The introduction of the microprocessor in the 1970s significantly affected the design and implementation of CPUs. Since the introduction of the first microprocessor (the Intel 4004) in 1970 and the first widely used microprocessor (the Intel 8080) in 1974, this class of CPUs has almost completely overtaken all other central processing unit implementation methods. Mainframe and minicomputer manufacturers of the time launched proprietary IC development programs to upgrade their older computer architectures, and eventually produced instruction set compatible microprocessors that were backward-compatible with their older hardware and software. Combined with the advent and eventual vast success of the now ubiquitous personal computer, the term "CPU" is now applied almost exclusively to microprocessors.
Previous generations of CPUs were implemented as discrete components and numerous small integrated circuits (ICs) on one or more circuit boards. Microprocessors, on the other hand, are CPUs manufactured on a very small number of ICs; usually just one. The overall smaller CPU size as a result of being implemented on a single die means faster switching time because of physical factors like decreased gate parasitic capacitance. This has allowed synchronous microprocessors to have clock rates ranging from tens of megahertz to several gigahertz. Additionally, as the ability to construct exceedingly small transistors on an IC has increased, the complexity and number of transistors in a single CPU has increased dramatically. This widely observed trend is described by Moore's law, which has proven to be a fairly accurate predictor of the growth of CPU (and other IC) complexity to date.
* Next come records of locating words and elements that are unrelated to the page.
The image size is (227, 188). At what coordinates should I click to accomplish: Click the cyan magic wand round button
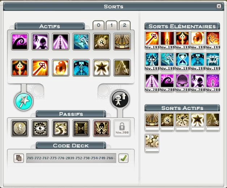[24, 101]
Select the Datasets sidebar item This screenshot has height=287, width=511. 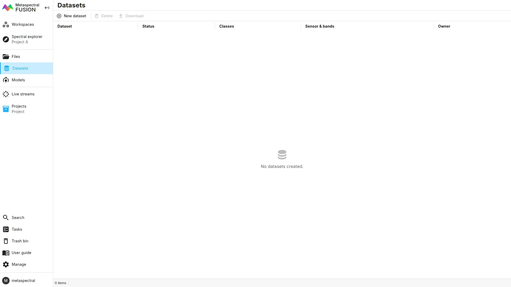click(20, 68)
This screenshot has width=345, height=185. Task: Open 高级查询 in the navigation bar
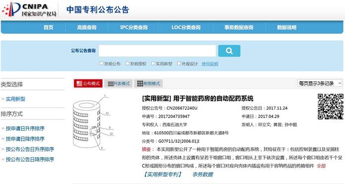point(87,28)
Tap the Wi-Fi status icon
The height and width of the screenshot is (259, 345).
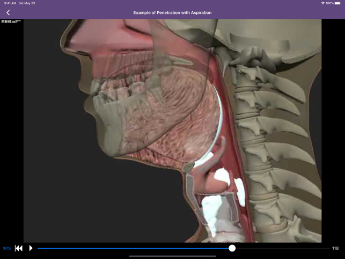tap(322, 3)
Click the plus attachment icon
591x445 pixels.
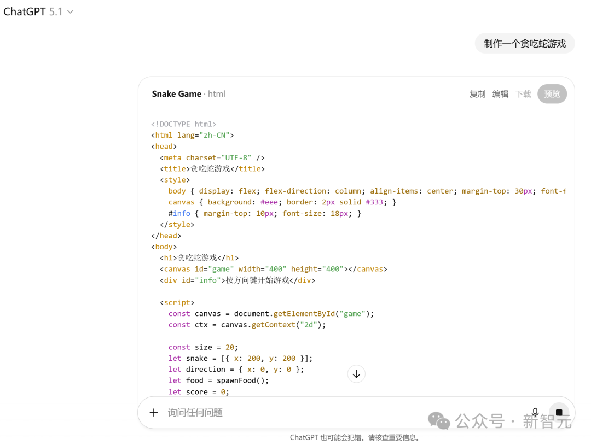point(154,413)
While the complexity, size, construction, and general form of CPUs have changed drastically over the past sixty years, it is notable that the basic design and function has not changed much at all. Almost all common CPUs today can be very accurately described as von Neumann stored-program machines.
As the aforementioned Moore's law continues to hold true, concerns have arisen about the limits of integrated circuit transistor technology. Extreme miniaturization of electronic gates is causing the effects of phenomena like electromigration and subthreshold leakage to become much more significant. These newer concerns are among the many factors causing researchers to investigate new methods of computing such as the quantum computer, as well as to expand the usage of parallelism and other methods that extend the usefulness of the classical von Neumann model.